In many plants and other assets, the information necessary to keep things running smoothly resides in the heads of engineers and managers who may have worked on-site for decades. Setting up an event-based reliability system captures and codifies this knowledge, creating opportunities to revisit existing maintenance strategies that may not have been reviewed or optimized in years. Relieving experts of the burden of monitoring systems can free up time that could instead be invested in optimizing operational and maintenance processes.

Successful implementations deliver quickly on the investment by adhering to four key principles.

  • Identify improvements that will deliver the most value. Often, managers and engineers focus on opportunities that are easily accessible or deliver quick wins in areas of high visibility. Most need to dig deeper to gain a better understanding of which digital investments offer the potential to generate the greatest value across operations.
     
  • Close feedback loops. Track feedback to continuously improve the quality, accuracy and effectiveness of events.
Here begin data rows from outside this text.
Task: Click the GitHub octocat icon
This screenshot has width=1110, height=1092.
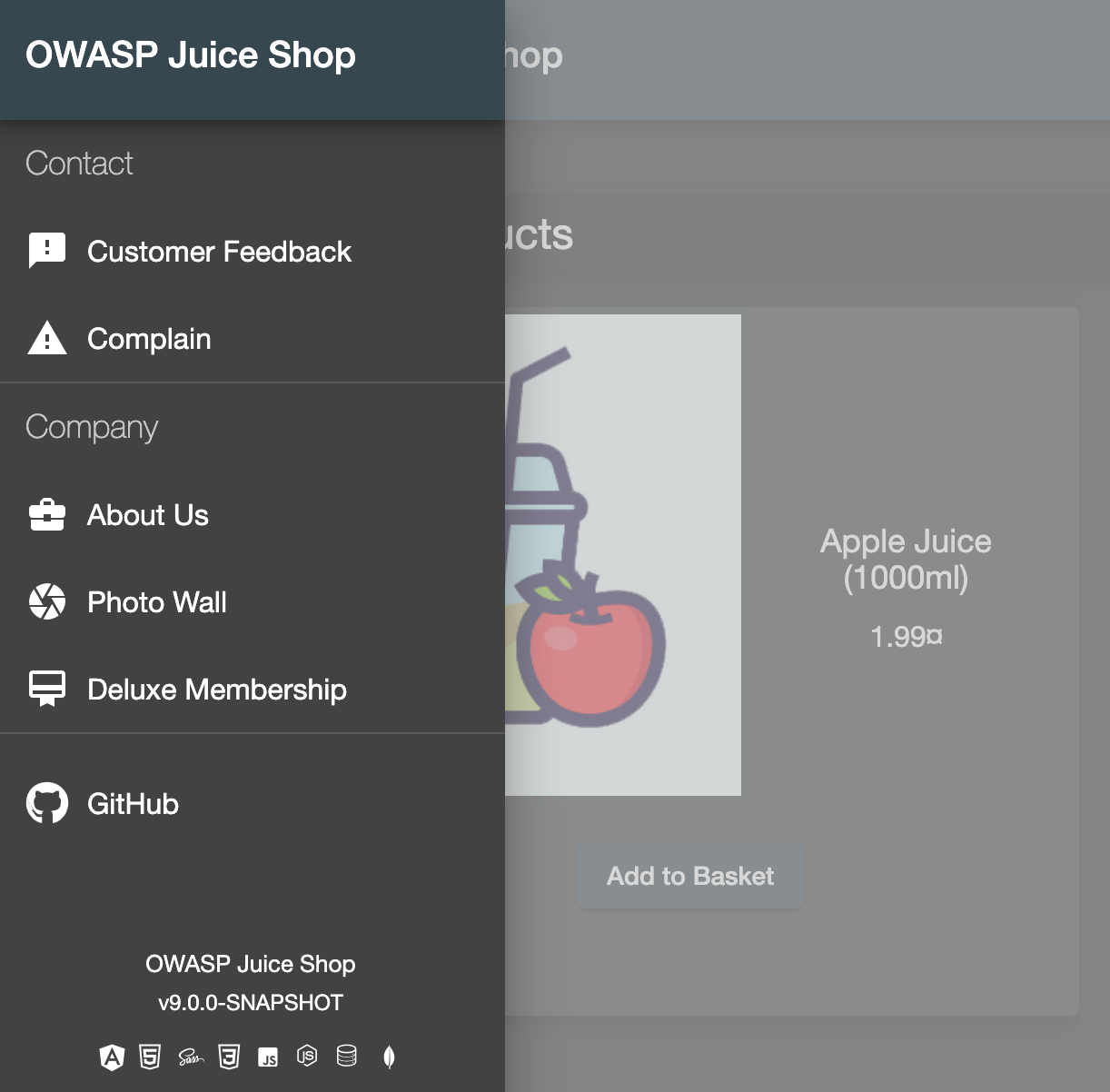Action: pos(47,803)
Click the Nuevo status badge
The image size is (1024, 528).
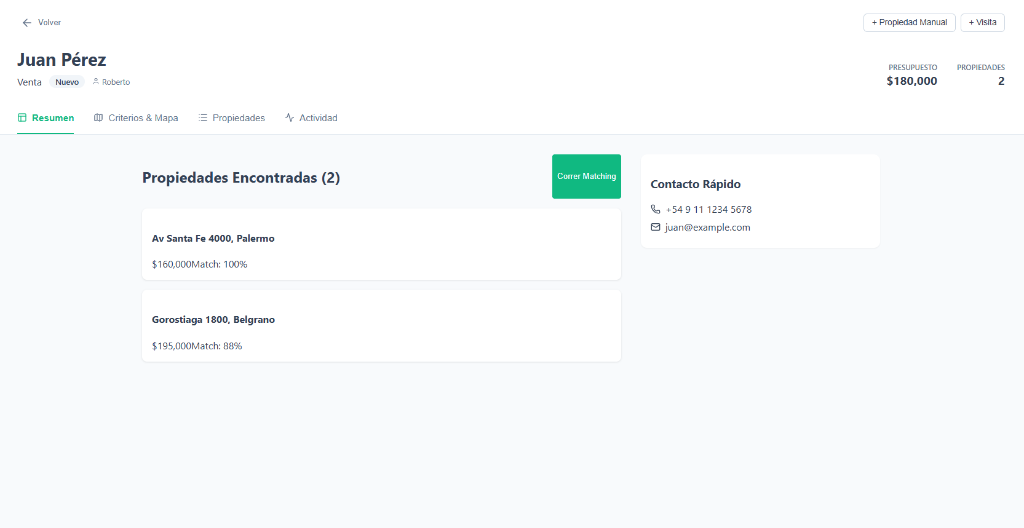67,82
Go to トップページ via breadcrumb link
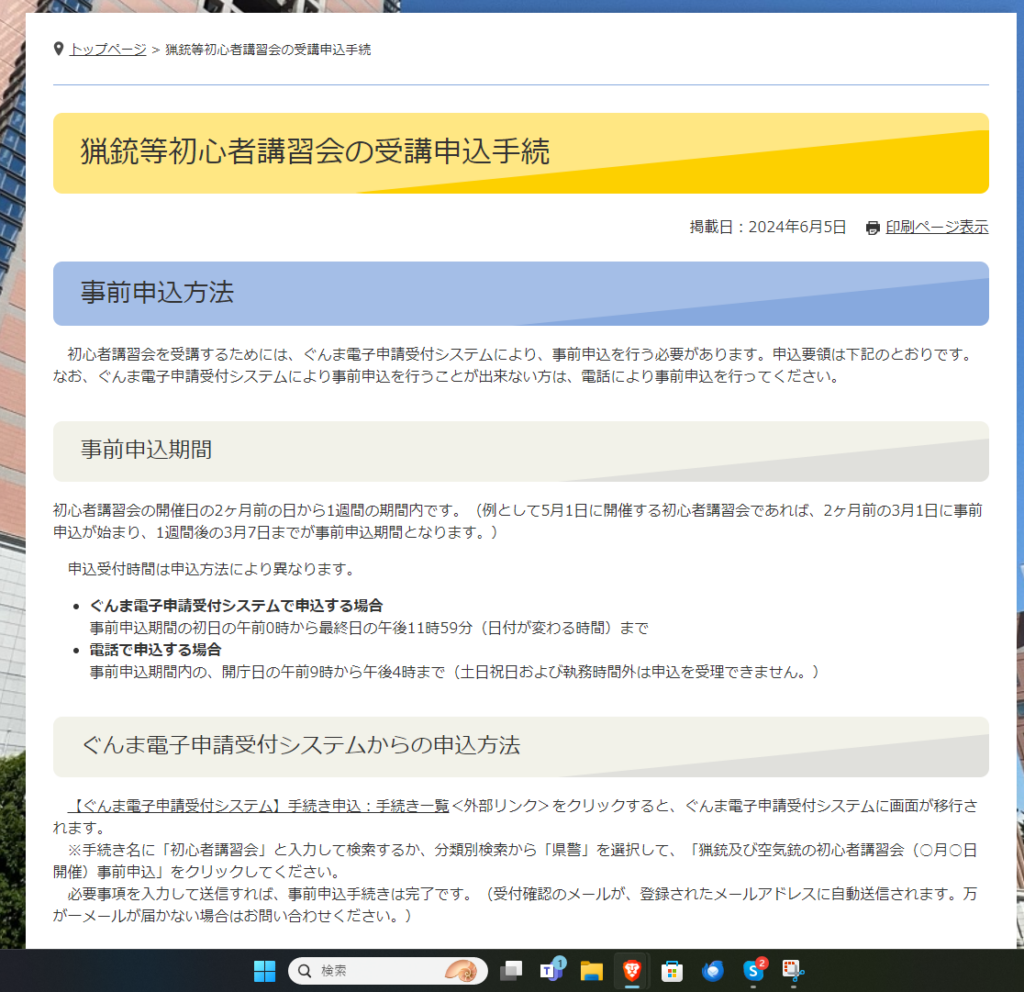Viewport: 1024px width, 992px height. [x=108, y=49]
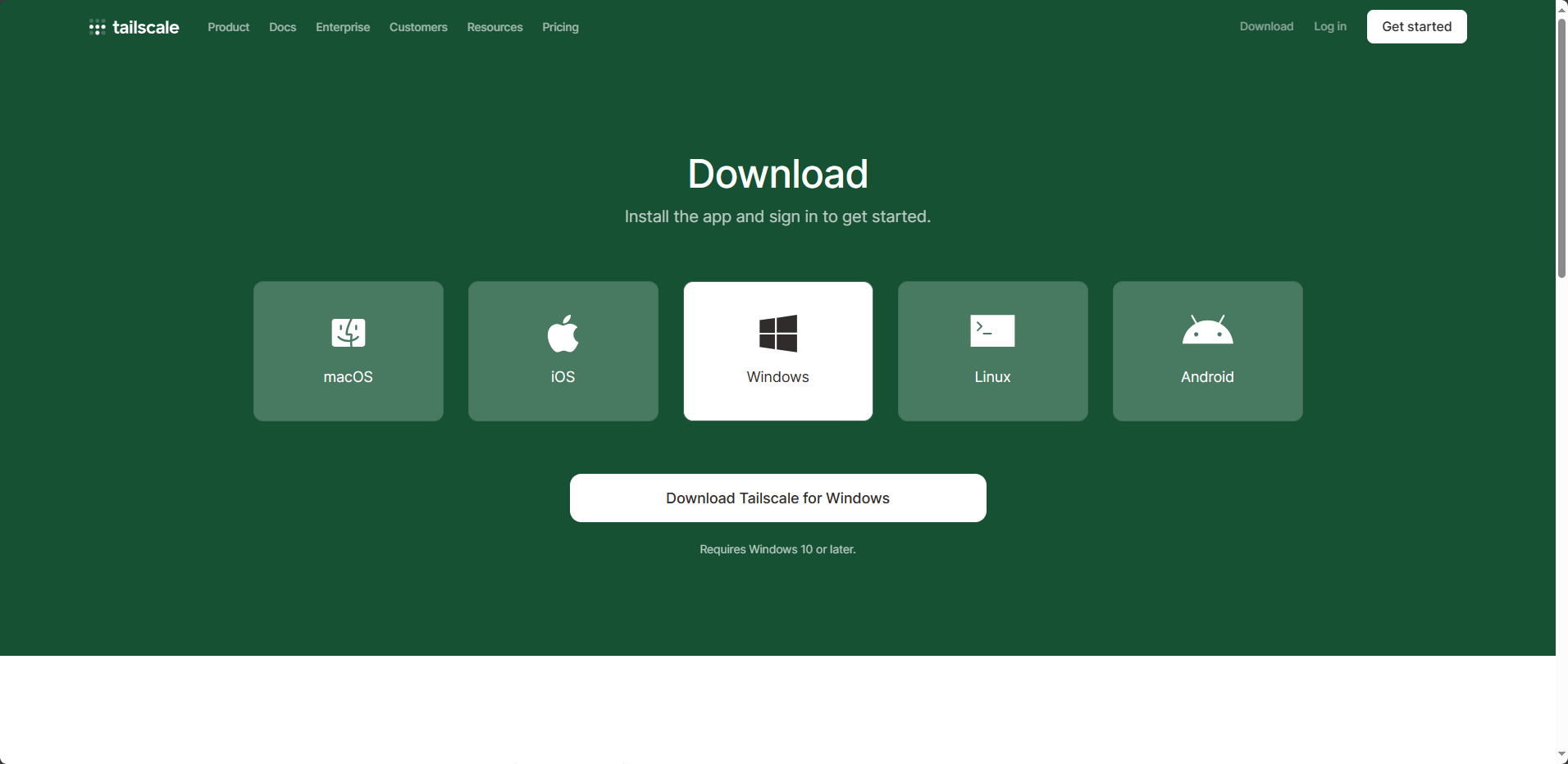The width and height of the screenshot is (1568, 764).
Task: Choose the Android platform label
Action: click(x=1207, y=377)
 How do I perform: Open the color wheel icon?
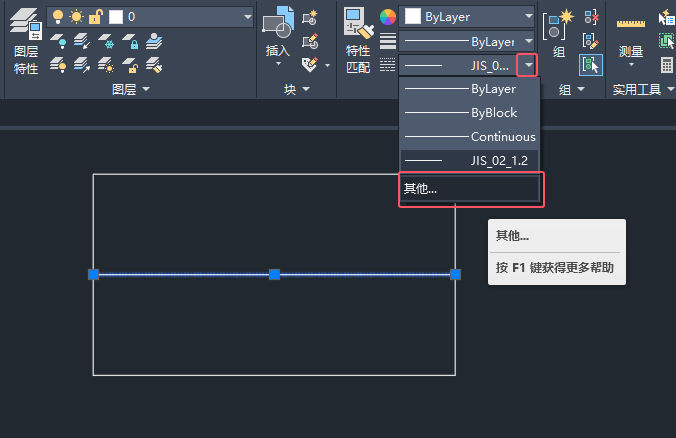tap(388, 17)
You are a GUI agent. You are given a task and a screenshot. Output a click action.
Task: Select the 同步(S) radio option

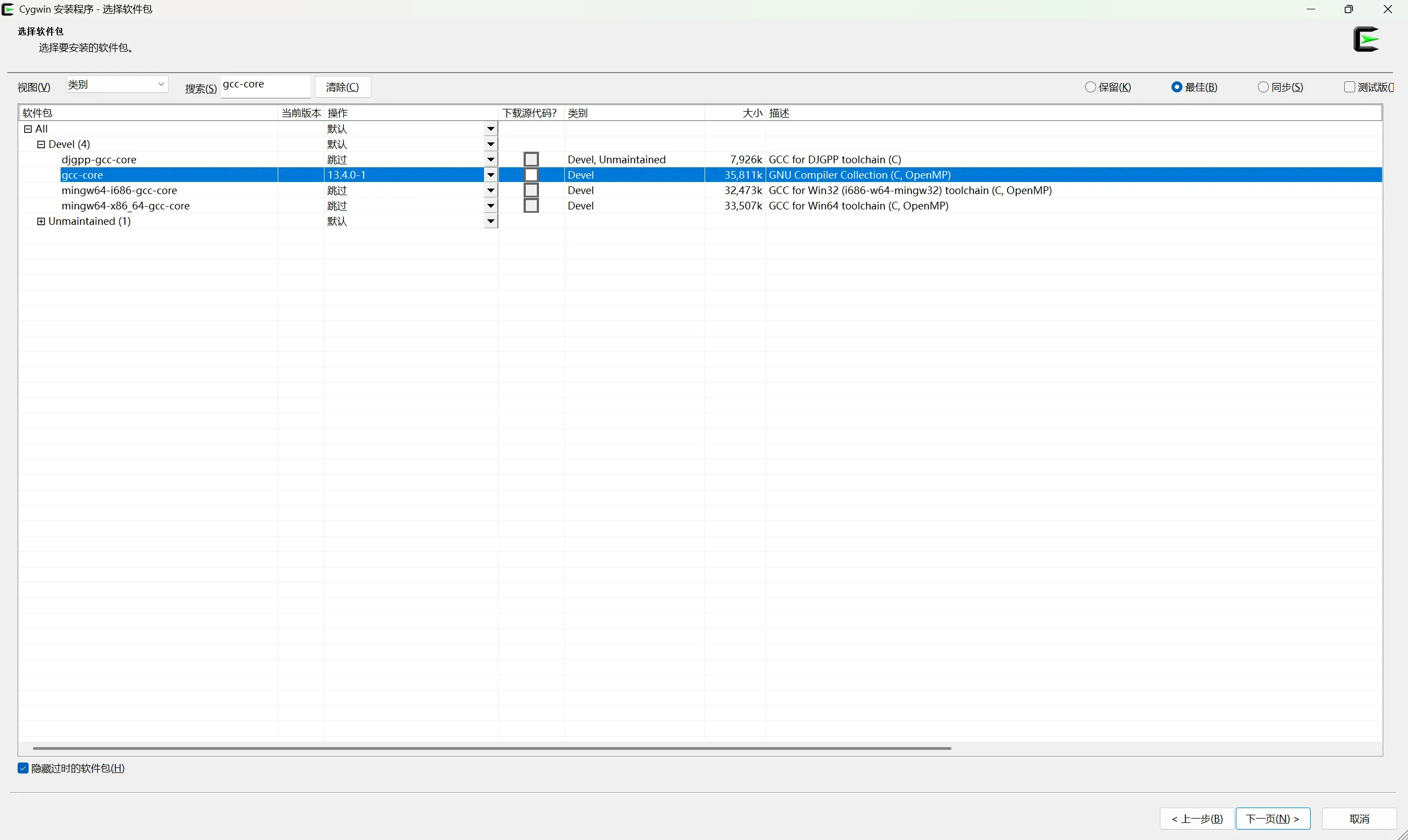click(x=1263, y=87)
  • Design solutions to be integrated with operations. Technology isn’t the critical constraint; it’s designing solutions that are easy to operationalize—that is, solutions that are prewired to the maintenance and work management processes, and so will be easy to implement and be quicker for people to learn.

  • Proceed as with stepping-stones. Build fast and small, gain early successes and demonstrate value to win supporters. Think of each step as part of a longer journey, crossing from one side to the other. Balance completeness with complexity.   

In the years ahead, industrial companies will develop more comprehensive predictive maintenance systems. Until then, there’s a long tail of opportunities, monitoring systems and identifying patterns that suggest risk, and digital, event-driven reliability systems can help them do that affordably. Investing in these systems today can help companies build in resilience that helps them weather the turbulent period we are just entering.